### Exercise prompt
Wherever "dropdown" appears in a line of the listing, report that line.

### Extracted entries
--

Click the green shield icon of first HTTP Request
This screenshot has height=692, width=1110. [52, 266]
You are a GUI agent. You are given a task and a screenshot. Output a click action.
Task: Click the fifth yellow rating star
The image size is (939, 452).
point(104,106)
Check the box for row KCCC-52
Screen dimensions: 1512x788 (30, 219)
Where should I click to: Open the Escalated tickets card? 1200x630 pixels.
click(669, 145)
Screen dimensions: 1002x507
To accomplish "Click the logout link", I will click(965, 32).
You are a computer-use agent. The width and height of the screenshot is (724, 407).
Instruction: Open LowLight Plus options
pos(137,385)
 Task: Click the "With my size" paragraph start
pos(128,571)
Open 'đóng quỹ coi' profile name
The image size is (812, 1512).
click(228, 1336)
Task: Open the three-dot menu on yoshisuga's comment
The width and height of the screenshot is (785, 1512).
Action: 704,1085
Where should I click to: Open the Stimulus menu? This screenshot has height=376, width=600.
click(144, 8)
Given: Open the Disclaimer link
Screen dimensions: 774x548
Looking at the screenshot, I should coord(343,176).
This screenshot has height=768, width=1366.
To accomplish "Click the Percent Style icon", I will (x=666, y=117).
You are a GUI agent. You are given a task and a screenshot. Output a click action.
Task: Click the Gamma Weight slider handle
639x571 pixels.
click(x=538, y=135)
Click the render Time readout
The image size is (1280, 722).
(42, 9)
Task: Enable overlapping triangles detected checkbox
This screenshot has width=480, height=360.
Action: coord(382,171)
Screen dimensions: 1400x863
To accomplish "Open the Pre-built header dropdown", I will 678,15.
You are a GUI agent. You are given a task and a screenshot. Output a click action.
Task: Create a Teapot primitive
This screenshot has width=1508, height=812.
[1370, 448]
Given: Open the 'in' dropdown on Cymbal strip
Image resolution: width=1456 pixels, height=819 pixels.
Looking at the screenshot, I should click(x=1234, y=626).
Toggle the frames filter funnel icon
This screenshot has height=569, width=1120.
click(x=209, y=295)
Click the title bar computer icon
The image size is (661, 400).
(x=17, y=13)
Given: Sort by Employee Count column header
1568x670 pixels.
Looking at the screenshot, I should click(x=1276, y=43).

--

### Result of this task
To accomplish "Open the Pre-built header dropdown", I will 678,15.
Given: Open the 'in' dropdown on Cymbal strip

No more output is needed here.